According to Jon Serl, this painting began one afternoon with the drawing of a neighborhood boy who interrupted Serl’s painting. Serl told the boy to retrieve a piece of scrap board and work on his own creation, instructing him to “put the head all the way at the top and put the feet at the bottom.” When he saw the initial drawing, Serl was inspired to work on it himself, to “make it live.” The result is a composition characteristic of Serl’s art that interweaves daily realities with his profoundly subjective view of contemporary life.
As a child, Serl performed in his family’s traveling vaudeville show, and this experience provided an essential element of his mature painting style. When Serl began painting inearnest after World War II, his earliest compositions were landscapes. By the mid to late 1950s, Serl’s vision had turned toward expressionist figurative studies that continue to command his attention. His portrayals of human interaction are usually stagelike, achieving their mysterious qualities by a masterful use of color. “You don’t see my paintings,” Serl insists, “you feel them.”

• [DATA SHOWN]
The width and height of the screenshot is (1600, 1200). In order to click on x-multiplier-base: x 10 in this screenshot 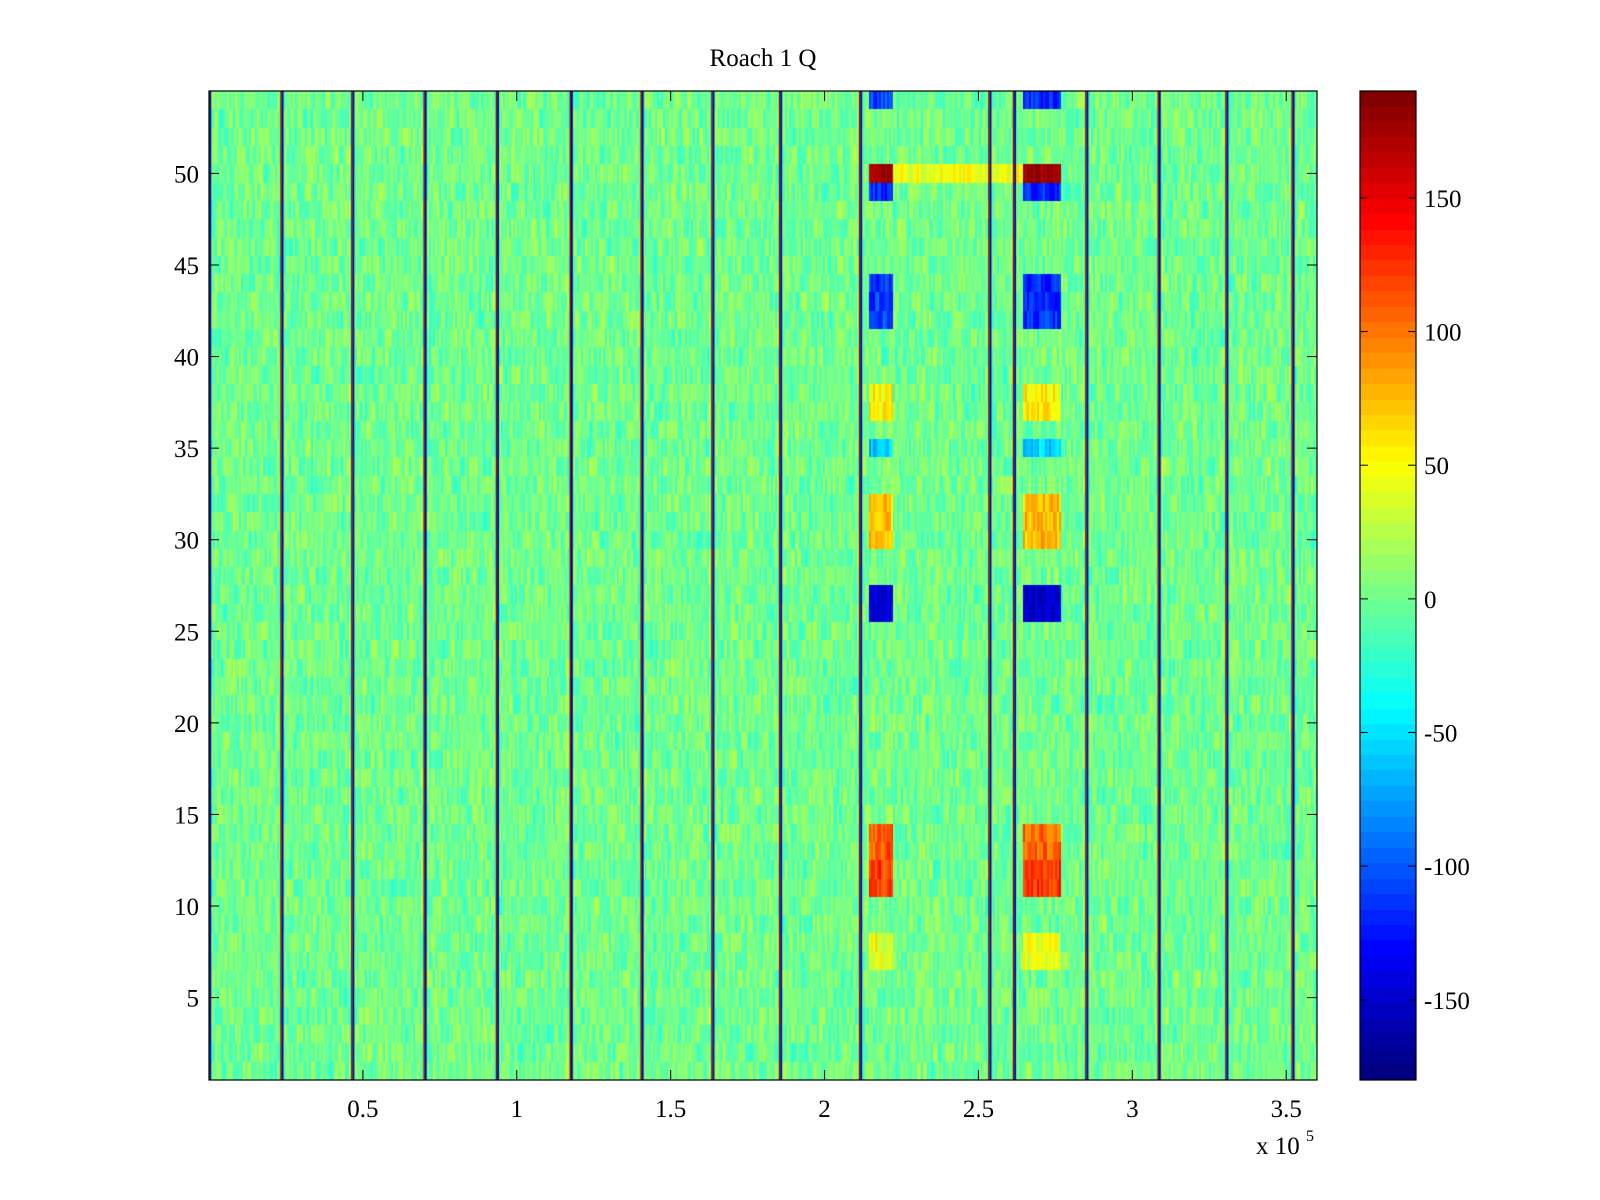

• [ACTIVITY LIST]
1 – Reproduce word for word the part of the Jon Serl text that opens with the words containing "According to Jon" and closes with "of contemporary life.".
2 – Answer these questions from the Jon Serl text.
(a) What did Serl tell the neighborhood boy to retrieve?
(b) What were Serl's earliest compositions after World War II?
(c) In what kind of show did Serl perform as a child?
3 – For each statement, say whether it agrees with the Jon Serl text.
(a) The neighborhood boy made his drawing on canvas.
(b) By the mid to late 1950s, Serl had turned toward expressionist figurative studies.
(c) Serl says his paintings are meant to be seen rather than felt.
Base your work only on the Jon Serl text, not on the listing.

• [ANSWERS TO THIS EXERCISE]
1 –
According to Jon Serl, this painting began one afternoon with the drawing of a neighborhood boy who interrupted Serl’s painting. Serl told the boy to retrieve a piece of scrap board and work on his own creation, instructing him to “put the head all the way at the top and put the feet at the bottom.” When he saw the initial drawing, Serl was inspired to work on it himself, to “make it live.” The result is a composition characteristic of Serl’s art that interweaves daily realities with his profoundly subjective view of contemporary life.

2 –
(a) A piece of scrap board.
(b) Landscapes.
(c) His family's traveling vaudeville show.

3 –
(a) No. "Serl told the boy to retrieve a piece of scrap board and work on his own creation"
(b) Yes. "By the mid to late 1950s, Serl’s vision had turned toward expressionist figurative studies"
(c) No. "“You don’t see my paintings,” Serl insists, “you feel them.”"